Once little more than marketing schemes designed to promote gear purchases, vendor-sponsored certification programs are fast becoming a respectable way for application service providers and hosts to prove they have survived the service provider shakeout.
This new breed of certification effort, which is proving useful to service providers struggling to gain the credibility they need to move beyond the early-adopter phase, gained a new player last week when Compaq Computer Corp. announced its Compaq SP Certification Program.
Although it is late to the game compared with pioneers such as Sun Microsystems Inc., with its SunTone program, Compaq is working to raise the bar on assessing the quality of a service providers offering by emphasizing best practices for service management, officials said. The Houston-based vendors assessment is based on an emerging set of standards that defines those practices. ITIL (IT Infrastructure Library), a kind of electronic “how-to” set of manuals on how to best run IT, forms the basis of Compaqs assessment. ITIL, started by the British government to define best practices for IT operations management, has grown to become an internationally embraced effort.
“The service management best practices are directly tied to ITIL. People doing the assessments are trained on those,” said Jerry Coffey, director of Compaq Business Critical Services, in Stow, Mass.
“We also use our own experience in designing, managing and supporting business-critical environments,” said Coffey, who added that the program draws on the expertise of Compaqs worldwide consulting organization for its execution.
Though they are stretching beyond their roots as purely marketing efforts, most certification programs still require a certain level of hardware or software purchases on the part of service providers. Compaqs program, however, does not mandate buying any Compaq products.
“It really should be disconnected from that,” said Scott Stanfield, CEO of Vertigo Software Inc., of Point Richmond, Calif., and a customer of Data Return Corp., one of the early participants in the Compaq certification program.
Although other programs require future spending with the vendor, they are evolving to become more rigorous in their assessments of a service providers operation.
When SunTone, for example, was launched two years ago, it “was much more marketing focused, but its changed and gotten more robust over time,” said John Madden, an analyst at Summit Strategies Inc., in Boston. Now “when you dig into these programs, you see they are designed to offer service providers not only marketing muscle but help them to improve their operations from a business perspective—to improve their quality of service,” Madden said.
“Theres more to these programs than just flashy logos in most cases,” said Madden, who authored a report this spring on the programs.
Service providers themselves have had a firsthand look at the changes. For example, Microsoft Corp., in its Gold Certification program, has upped the ante for service providers looking to gain its seal of approval.
“Before, you could be an MCSP [Microsoft Certified Solutions Provider] if you had a minimum number of people on staff [who were trained as Microsoft Certified Systems Engineers]. It didnt get down to, Do you know how to best use the software?” said Mark Morrison, director of global alliances at Data Return, in Irving, Texas. “With Gold Certification, they changed that to focus on best practices in the way to deploy their software.”
The programs vary in what they focus on, from certifying a service providers infrastructure to the services themselves to the provider as a whole.
“SunTone is geared at certifying specific services,” Madden said. “IBMs Hosting Advantage program certifies the entire data center, where they say, This data center and their processes and methods are in good shape, and they can host applications or e-commerce sites on an IBM platform with a certain amount of operational efficiency and credibility and availability.”
Compaqs new program provides two levels of certification—one for infrastructure and one for the services themselves.

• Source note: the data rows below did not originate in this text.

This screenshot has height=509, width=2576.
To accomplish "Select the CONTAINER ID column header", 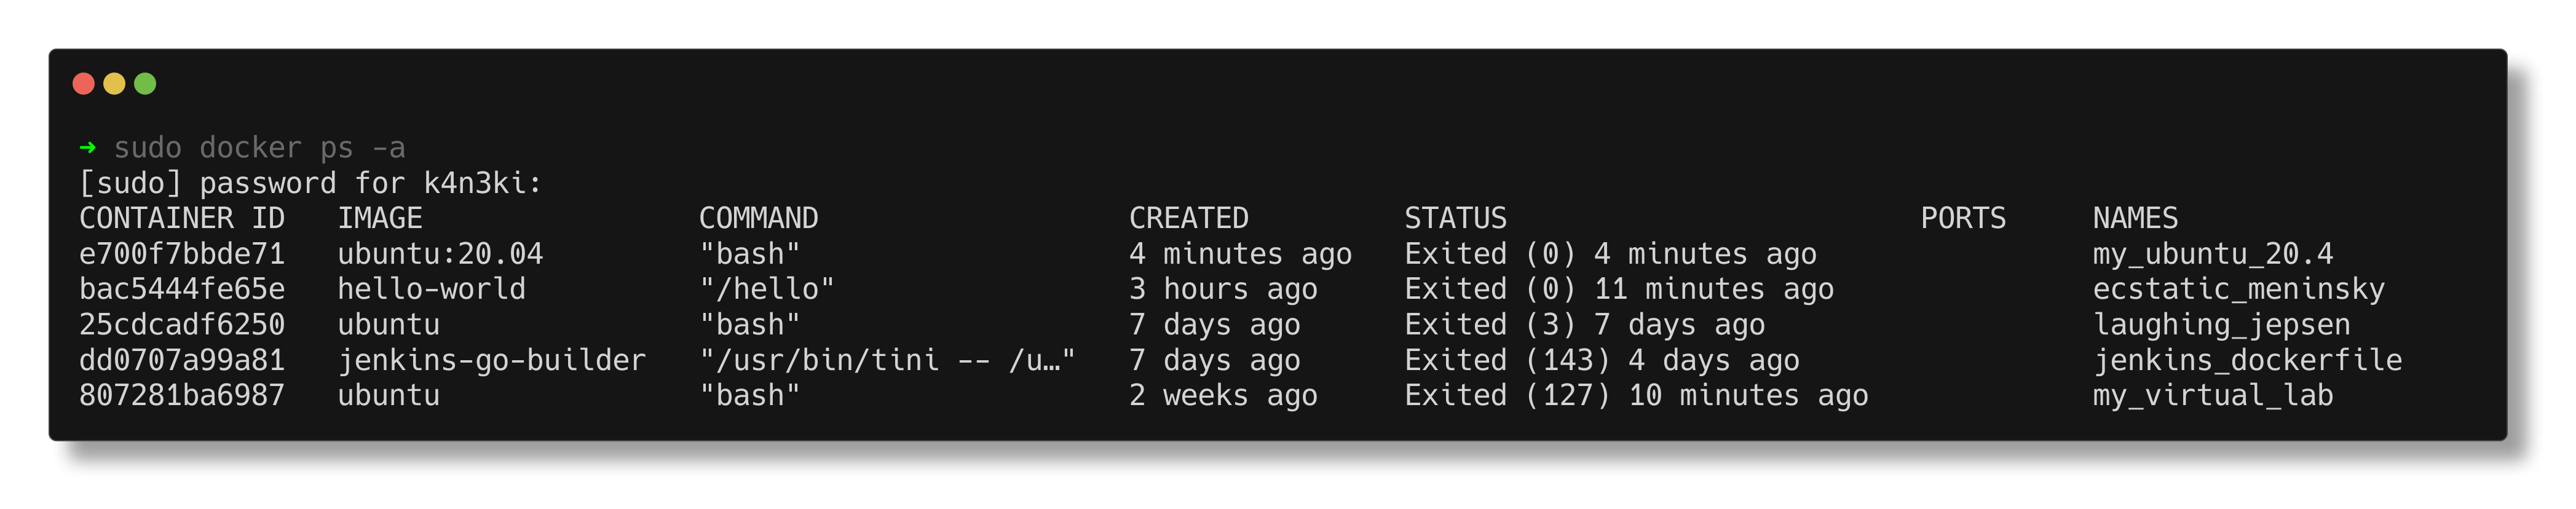I will (182, 218).
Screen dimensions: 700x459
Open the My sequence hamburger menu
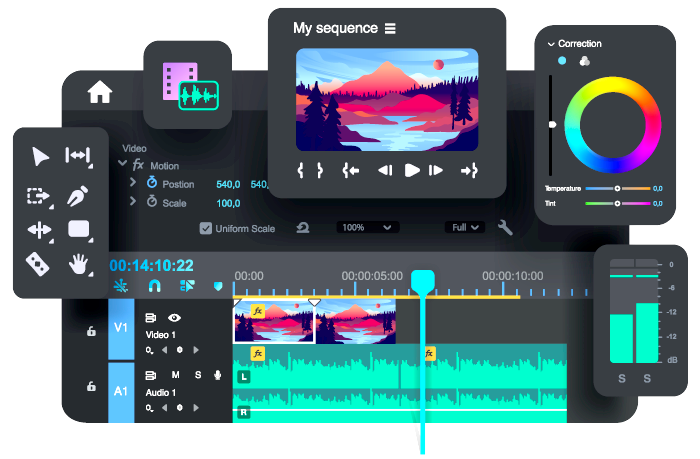tap(390, 28)
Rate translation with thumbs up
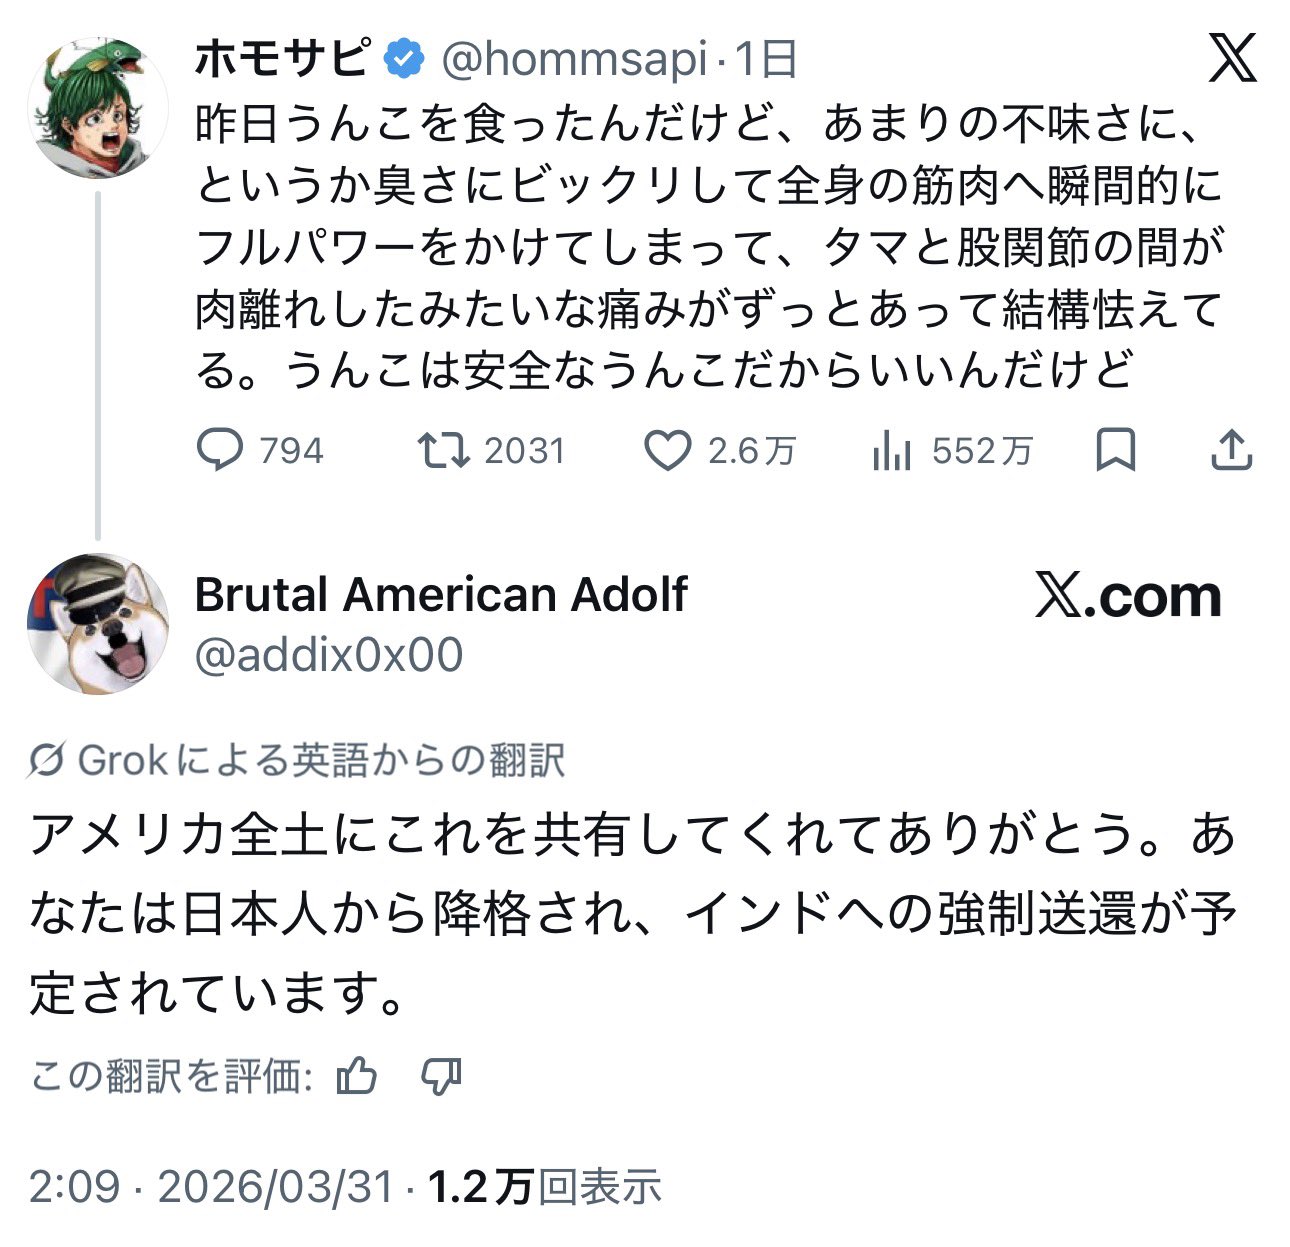This screenshot has width=1290, height=1247. point(357,1077)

Compaq SP Certification requires an on-site evaluation by Compaq consultants of the infrastructure used to deliver the service. SP Signature Certification requires an on-site evaluation of the end-to-end services being provided using that infrastructure.
The certification process requires that the service provider fill out a self-assessment questionnaire with some 500 questions, and then Compaqs Global Services Business Critical Consultants perform the on-site audit.
“The certification we do is evaluating whether they are being managed properly,” Coffey said. “We look at the configuration of the computing environment, including third-party products, and we look at whether it is appropriate for the service being offered.”
Despite the growing sophistication of such programs, most IT operators still view them as mere marketing fluff, and they pay little attention to the certification logos that service providers are displaying with increasing frequency on their Web sites.
“I think certifications in general can be motivated by a lot of reasons not necessarily in the best interest of the customer,” Vertigos Stanfield said. “Just seeing the logo there is a bit of branding.”